The wheat harvest in the U.S. has rebounded from two years of lesser harvests.
CoBank says in a report on the grain elevator business that they can look for a larger handle this year but they face the risk that global wheat prices may go up.
“Wheat stocks among major exporters are historically tight, and any disruption to the flow of Russian exports through the Black Sea could trigger a sharp price run-up,” CoBank said.
“The flood of cheap Russian wheat into the global market may have created a false sense of security in the world wheat market,” said Tanner Ehmke, grains and oilseeds economist for CoBank.
“The greatest margin risk to storing wheat is the shrinking world wheat crop outside of Russia and China, which leaves the market vulnerable to supply shocks and extreme volatility in wheat prices.”
The cost of storing grains, including wheat, remains historically high due to the sharp rise in interest rates.

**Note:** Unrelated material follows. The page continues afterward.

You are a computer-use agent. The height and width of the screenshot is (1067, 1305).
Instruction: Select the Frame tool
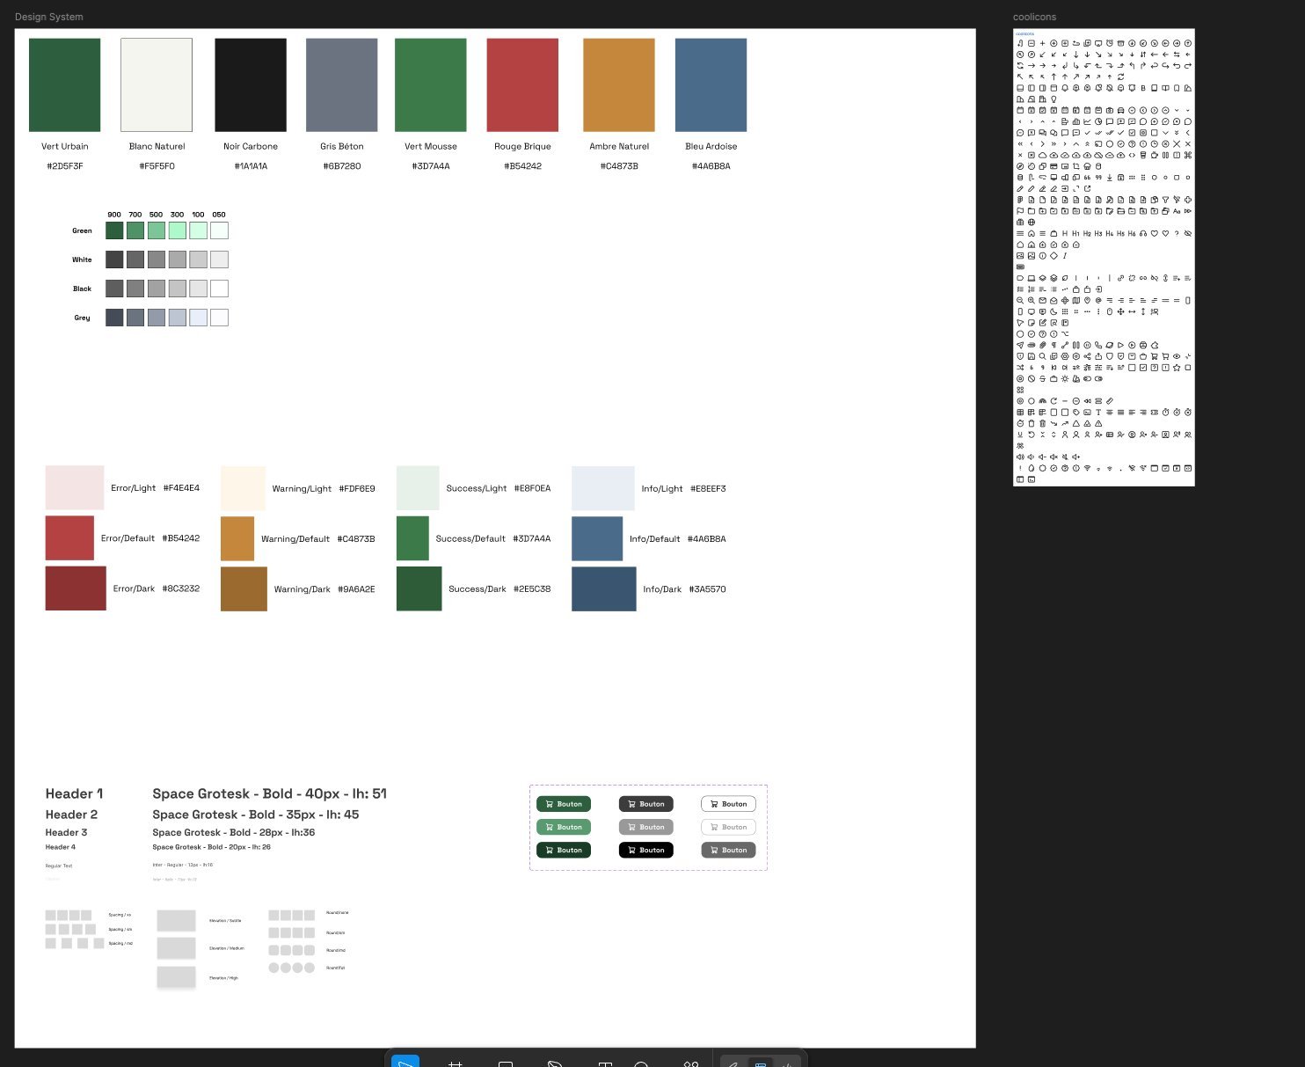(x=456, y=1062)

That will pinch profits, particularly for the hard wheats, it said.
They can hope to offset that with higher prices for the grain they own.

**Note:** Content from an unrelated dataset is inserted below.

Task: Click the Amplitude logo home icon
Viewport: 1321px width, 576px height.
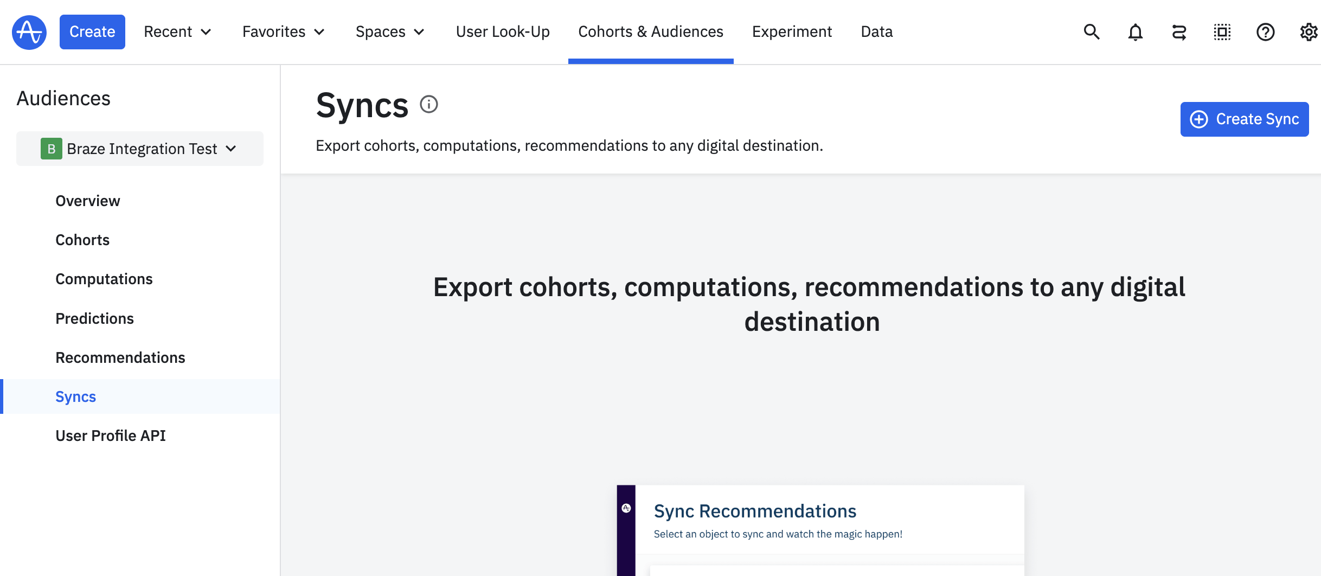Action: click(29, 32)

The rebound in the U.S. wheat harvest was largely due to big increases in soft red winter wheat yields in the Midwest, where farmers produced the biggest crop in nine years. This year’s soft red winter wheat harvest rose 31 per cent from last year, said the United States Department of Agriculture.

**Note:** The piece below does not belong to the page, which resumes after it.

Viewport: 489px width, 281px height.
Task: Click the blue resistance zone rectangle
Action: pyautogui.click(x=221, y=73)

In the Central and Southern Plains, production of hard red winter wheat lost significant yield under ongoing drought. Overall production rose 10 per cent from last year, according to USDA, mainly because more acres were harvested.
The hard red spring harvest in the Northern Plains is expected to be down seven per cent from last year despite expanded acreage. Late planting followed by persistent drought limited yields.
A decline in Canadian hard red spring wheat production is expected to hold prices at a significant premium in the year ahead.
Plenty of cheap Russian wheat combined with a strong U.S. dollar continue to be major headwinds for U.S. wheat exports, CoBank said.
Russia’s currency is down by 30 per cent from last year and is putting Russian exports on sale and pushing down world wheat prices. Russia is currently harvesting a near-record wheat crop with substantial carryover inventories from last year’s record-sized harvest.
In China, wet weather during harvest damaged a substantial portion of the Chinese wheat crop, which likely result in China increasing wheat imports.
Excluding Russia and China, the world’s wheat stocks-to-use ratio is nearly the tightest on record.
Drought has substantially reduced wheat supply in Argentina, Canada and Australia.
Ukraine’s wheat harvest faces numerous delivery obstacles due to the ongoing Russia-Ukraine war.
North Africa will need more wheat imports this year and India’s ban on rice exports means greater demand for wheat.